### WORK REQUIRED
Scan the entries for the word "computer" and return every line that has it.

MATERIAL SUPPLIED below:

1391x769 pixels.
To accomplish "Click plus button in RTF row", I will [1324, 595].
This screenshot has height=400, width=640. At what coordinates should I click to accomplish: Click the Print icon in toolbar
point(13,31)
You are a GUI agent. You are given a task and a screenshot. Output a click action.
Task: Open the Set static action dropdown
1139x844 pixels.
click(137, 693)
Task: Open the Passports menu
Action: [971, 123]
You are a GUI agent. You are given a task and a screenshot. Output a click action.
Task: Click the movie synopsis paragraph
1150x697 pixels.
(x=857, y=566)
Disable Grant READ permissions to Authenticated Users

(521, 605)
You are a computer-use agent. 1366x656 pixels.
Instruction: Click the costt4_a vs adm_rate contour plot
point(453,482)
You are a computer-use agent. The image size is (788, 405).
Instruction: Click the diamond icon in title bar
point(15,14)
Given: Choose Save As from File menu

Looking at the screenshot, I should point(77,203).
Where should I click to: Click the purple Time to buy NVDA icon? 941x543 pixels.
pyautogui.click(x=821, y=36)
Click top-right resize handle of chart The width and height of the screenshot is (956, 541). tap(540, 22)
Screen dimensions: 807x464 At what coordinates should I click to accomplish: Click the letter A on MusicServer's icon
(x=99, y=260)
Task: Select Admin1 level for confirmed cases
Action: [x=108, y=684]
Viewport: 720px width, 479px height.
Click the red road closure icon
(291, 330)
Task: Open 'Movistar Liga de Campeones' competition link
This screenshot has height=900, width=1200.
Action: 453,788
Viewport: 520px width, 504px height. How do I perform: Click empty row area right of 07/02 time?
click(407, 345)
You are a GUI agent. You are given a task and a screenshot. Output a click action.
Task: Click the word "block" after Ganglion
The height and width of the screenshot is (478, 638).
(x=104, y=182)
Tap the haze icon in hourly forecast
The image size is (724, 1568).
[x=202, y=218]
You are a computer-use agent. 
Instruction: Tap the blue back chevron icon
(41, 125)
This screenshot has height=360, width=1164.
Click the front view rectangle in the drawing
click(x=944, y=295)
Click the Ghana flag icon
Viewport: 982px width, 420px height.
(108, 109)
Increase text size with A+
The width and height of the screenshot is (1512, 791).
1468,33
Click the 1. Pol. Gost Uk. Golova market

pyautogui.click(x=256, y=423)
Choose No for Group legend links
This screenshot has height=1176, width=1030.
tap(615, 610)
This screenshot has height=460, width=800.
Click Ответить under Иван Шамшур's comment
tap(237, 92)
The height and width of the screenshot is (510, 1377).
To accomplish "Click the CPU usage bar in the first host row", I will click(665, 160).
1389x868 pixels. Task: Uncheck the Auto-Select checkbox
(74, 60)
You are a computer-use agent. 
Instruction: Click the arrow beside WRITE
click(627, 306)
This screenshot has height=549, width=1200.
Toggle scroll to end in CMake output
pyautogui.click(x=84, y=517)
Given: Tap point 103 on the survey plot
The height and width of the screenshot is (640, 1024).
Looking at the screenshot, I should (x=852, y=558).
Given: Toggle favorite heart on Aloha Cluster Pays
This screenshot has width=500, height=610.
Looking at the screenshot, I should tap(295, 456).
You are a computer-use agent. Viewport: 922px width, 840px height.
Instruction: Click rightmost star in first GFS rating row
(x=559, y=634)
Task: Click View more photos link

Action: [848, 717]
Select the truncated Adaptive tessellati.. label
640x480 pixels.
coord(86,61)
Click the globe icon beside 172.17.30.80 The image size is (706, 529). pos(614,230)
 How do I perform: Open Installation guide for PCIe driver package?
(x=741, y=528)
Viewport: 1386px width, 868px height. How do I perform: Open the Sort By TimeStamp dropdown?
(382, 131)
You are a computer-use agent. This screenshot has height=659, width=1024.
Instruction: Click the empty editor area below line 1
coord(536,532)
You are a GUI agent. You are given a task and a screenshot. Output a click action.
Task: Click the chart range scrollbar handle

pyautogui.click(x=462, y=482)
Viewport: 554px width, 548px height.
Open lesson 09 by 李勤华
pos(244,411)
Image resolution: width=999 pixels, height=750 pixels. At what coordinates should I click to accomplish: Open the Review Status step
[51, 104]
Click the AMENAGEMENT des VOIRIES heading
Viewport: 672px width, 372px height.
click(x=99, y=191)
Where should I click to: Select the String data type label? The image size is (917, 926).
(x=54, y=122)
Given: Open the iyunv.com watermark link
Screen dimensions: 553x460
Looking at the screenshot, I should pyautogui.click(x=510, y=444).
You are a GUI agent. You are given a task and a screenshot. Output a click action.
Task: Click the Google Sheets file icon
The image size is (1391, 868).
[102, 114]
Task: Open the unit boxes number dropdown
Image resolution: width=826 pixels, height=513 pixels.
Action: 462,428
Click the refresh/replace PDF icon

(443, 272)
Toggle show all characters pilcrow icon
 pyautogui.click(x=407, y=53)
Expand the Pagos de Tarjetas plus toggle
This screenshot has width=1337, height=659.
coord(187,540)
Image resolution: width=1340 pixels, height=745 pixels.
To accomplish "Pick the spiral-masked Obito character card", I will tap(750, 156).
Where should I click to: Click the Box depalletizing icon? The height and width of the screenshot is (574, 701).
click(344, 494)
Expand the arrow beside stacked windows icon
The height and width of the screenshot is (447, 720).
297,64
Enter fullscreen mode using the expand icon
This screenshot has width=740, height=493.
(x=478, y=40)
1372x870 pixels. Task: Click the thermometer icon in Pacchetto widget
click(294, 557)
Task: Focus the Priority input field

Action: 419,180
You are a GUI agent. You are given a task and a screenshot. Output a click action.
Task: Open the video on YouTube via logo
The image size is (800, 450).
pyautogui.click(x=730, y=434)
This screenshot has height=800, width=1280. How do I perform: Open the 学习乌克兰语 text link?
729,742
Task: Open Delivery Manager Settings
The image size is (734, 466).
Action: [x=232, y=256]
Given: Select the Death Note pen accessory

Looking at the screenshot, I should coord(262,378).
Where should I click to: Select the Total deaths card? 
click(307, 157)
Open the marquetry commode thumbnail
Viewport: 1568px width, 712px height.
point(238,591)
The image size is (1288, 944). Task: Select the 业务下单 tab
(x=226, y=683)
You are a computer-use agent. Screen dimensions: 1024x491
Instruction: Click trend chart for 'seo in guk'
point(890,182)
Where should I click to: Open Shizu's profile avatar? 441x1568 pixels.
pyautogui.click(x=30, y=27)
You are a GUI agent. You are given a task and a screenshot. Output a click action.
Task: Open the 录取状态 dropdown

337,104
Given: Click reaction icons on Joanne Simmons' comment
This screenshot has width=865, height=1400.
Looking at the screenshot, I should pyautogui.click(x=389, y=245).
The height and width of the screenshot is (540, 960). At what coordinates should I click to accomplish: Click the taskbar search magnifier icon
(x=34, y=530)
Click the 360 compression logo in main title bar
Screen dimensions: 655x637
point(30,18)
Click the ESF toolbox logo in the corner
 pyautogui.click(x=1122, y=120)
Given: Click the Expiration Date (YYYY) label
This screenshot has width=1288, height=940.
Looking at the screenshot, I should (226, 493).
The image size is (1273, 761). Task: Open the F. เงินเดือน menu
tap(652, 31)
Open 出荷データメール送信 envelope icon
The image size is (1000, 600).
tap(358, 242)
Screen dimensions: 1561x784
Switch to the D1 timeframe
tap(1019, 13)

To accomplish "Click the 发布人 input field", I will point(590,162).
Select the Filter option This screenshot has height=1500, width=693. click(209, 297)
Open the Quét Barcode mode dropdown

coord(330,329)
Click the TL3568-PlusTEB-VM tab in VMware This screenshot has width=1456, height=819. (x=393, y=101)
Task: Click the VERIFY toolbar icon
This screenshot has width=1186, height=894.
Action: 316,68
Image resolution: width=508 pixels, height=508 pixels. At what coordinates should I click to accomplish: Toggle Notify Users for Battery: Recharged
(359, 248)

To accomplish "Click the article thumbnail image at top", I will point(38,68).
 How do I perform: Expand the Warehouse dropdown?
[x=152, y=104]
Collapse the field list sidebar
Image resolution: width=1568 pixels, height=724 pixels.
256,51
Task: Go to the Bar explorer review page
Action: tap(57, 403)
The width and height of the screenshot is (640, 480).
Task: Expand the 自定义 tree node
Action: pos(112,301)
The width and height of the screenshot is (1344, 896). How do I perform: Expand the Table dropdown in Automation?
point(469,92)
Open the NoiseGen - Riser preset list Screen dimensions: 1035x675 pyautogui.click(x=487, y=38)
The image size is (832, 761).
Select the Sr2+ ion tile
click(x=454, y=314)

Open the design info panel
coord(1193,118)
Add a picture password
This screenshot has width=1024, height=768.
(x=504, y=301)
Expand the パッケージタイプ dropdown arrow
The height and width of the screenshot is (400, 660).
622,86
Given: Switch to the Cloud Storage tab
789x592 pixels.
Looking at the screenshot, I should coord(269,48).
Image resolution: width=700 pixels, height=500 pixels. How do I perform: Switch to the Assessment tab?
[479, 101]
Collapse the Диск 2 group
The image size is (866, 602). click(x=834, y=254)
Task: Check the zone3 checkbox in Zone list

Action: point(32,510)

End of MATERIAL SUPPLIED.

### RESPONSE
You are a computer-use agent. 1366x656 pixels.
You are a computer-use agent. The image size is (788, 405).
You are a computer-use agent. 
You are a computer-use agent. 
You are a computer-use agent. Viewport: 922px width, 840px height.
You are a computer-use agent. This screenshot has height=659, width=1024.
You are a computer-use agent. Screen dimensions: 1024x491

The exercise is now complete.